**TEXT PROVIDED**
I have been following the hon. Member's argument and accord- ing to what he has just said the reserve in a co-operative movement appears to belong to no one at all. Is that what he tells us, or is it distributable to the members in the event of a winding-up?
No, it does not belong to anybody in particular. [HON. MEMBERS: "Oh."] That may sound startling, but it is so. The hon. Member can to-morrow join any co-operative society and participate in any of these advantages. It does not belong to the existing members, but is there in trust for the community. The hon. Gentleman can share in the advantage.
The point that I wished to make and which I think the Chancellor has not appreciated is as to why is it necessary for a co-operative society to allocate a certain proportion of profits to reserve so that it becomes subject to this tax. The reason is obvious. In the first place, any responsible board of a co-operative society has to carry on its business in such a way as to guarantee financial security to the investors. Secondly, the co-operative society is not merely a trading concern; it exists to carry on many functions which are carried on normally by religious and educational organisations. [HON. MEMBERS: "And political propaganda."] Yes, and political education, too. The people in this country require more than anything political education. [Laughter.] Whether there is any cause or not for that merriment, I can assure hon. Members that documents can be produced showing that thousands of classes are held all over the country for educational purposes and for social intercourse. In many areas the buildings of co-operative societies are not all fours with those of religious and educational organisations. On the one hand, religious and educational buildings are not subject to local taxation or rates, whereas those of cooperative societies are. When a society builds large central buildings which are of value to the movement, the buildings have far less value in the market, and it is necessary for the co-operative society to allocate to reserves an amount to cover that responsibility. Under existing legislation the whole of this work will be held up. The workers who build up this vast organisation for collective responsibilities of mutual trading and education, will be treated as profiteers.
I want to finish with a reference to one or two matters spoken about by the hon. Member for Rusholme (Mr. Radford). When he spoke about the millions of pounds in the Co-operative Wholesale Society, he should have divided that sum among the 8,000,000 members of the movement, and he would have found that the average holding is very small indeed. If the total holdings in the co-operative movement were put against the capital of other concerns which are to be exempted under this proposal, such as public utility companies, water, electricity and transport undertakings, he would have found that those already exempted total far more in volume than the figure which he said staggered his imagination.
I regret, in one way, that I have to precede the Chancellor. He may remember that, when we were discussing the Resolution he agreed to give more consideration to the point which I have in mind, when we came to the specific Amendment. I should now like to press further some of the points which I made on that occasion. In the first place, I want to emphasise that it is of little value to the Committee if we allow our prejudices for or against any type of trade to affect our judgment on a matter of taxation. This is obviously a tax placed upon profits, and that is the only excuse for it being introduced.

**YOUR INSTRUCTIONS**
Rewrite the debate excerpt starting at the words "I have been" and ending after "of a winding-up?", replacing "winding-up" with "liquidation".

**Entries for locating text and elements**
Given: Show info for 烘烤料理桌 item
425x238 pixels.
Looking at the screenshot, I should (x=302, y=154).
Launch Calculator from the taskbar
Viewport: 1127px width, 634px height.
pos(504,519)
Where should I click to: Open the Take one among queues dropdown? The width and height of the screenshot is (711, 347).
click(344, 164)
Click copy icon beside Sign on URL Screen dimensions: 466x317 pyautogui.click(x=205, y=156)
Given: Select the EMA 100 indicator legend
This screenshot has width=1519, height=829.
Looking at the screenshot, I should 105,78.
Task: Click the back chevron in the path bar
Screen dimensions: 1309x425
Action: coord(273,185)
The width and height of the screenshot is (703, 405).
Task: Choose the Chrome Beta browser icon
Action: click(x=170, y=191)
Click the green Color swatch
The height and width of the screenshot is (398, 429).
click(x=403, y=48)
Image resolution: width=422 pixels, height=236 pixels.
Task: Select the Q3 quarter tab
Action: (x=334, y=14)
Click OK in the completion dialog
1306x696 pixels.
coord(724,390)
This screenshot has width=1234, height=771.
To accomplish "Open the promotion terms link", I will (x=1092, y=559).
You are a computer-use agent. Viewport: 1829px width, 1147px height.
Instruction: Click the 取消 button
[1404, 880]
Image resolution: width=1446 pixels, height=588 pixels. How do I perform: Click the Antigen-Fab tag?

**WRITTEN ANSWER**
I have been following the hon. Member's argument and accord- ing to what he has just said the reserve in a co-operative movement appears to belong to no one at all. Is that what he tells us, or is it distributable to the members in the event of a liquidation?